Port of Seattle. By digidreamgrafix @ Adobe Stock

America has undergone a test of what might happen if it elimanted the Jones Act, a piece of archaic legislation that has strangled intra-state trade via the oceans, and the verdict is clear. The Jones Act should be buried forever in the bin of history. Colin Grabow explains for the Cato Institute:

The Trump administration has waived the Jones Act for the past 100 days, and something remarkable has happened. Long-dormant U.S. energy supply chains have come to life. Ships transported jet fuel from America’s East Coast to the West Coast for the first time in nearly two decades. Bulk propane shipments reached Puerto Rico from Texas and Pennsylvania for the first time ever. Hawaii bought gasoline from Texas, and Alaska imported jet fuel from Louisiana. Ohio shipped fuel across the Great Lakes to Wisconsin.

Such commerce should happen frequently in our vast, energy-rich country, but the Jones Act handicaps shipping. The law requires that goods transported between U.S. ports travel on American-built, American-flagged, American-owned and American-crewed vessels.

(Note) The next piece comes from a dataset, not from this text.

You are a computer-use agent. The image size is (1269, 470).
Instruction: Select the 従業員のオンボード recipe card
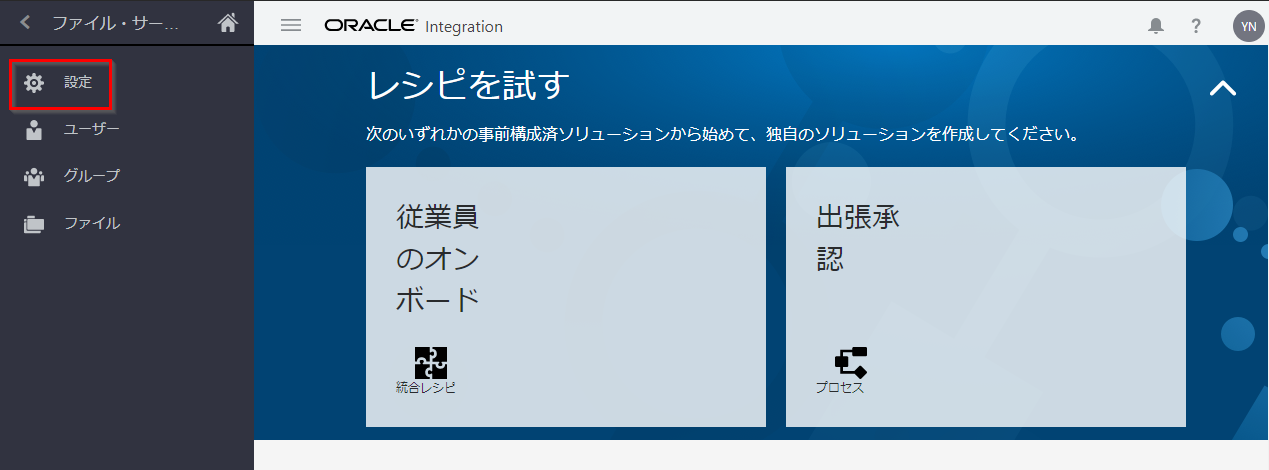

That makes domestic water shipping enormously expensive. U.S. vessels cost four to five times more to construct than foreign-built equivalents, and U.S.-flagged ships are over four times more expensive to operate. Compliant vessels are also in short supply. Of the world’s roughly 7,500 oil tankers, fewer than 60 are Jones Act-eligible. As a result, importing oil and fuel from halfway around the world is often cheaper than buying from domestic sources.

In mid-March, during the early weeks of the Iran war, the Trump administration suspended the Jones Act for ships transporting energy products and fertilizer. The move was a tacit acknowledgment of what economists and shippers have long known: The law imposes real costs on the American economy. The waiver initially expired after 60 days, but it was later extended for another 90, through Aug. 16. It constitutes something close to a controlled experiment in economic policy. And the results are striking.

I analyzed the shipping data since the waiver was enacted. In the roughly 90 days tracked, vessels operating under the waiver moved roughly 30 percent more oil and petroleum to the West Coast than Jones Act vessels move annually. More jet fuel shipped from the Gulf Coast to the West Coast than all recorded shipments between the regions in the last 27 years. In the waiver’s first 80 days, 49 percent more propane reached Puerto Rico from the mainland United States than over the past 22 years combined.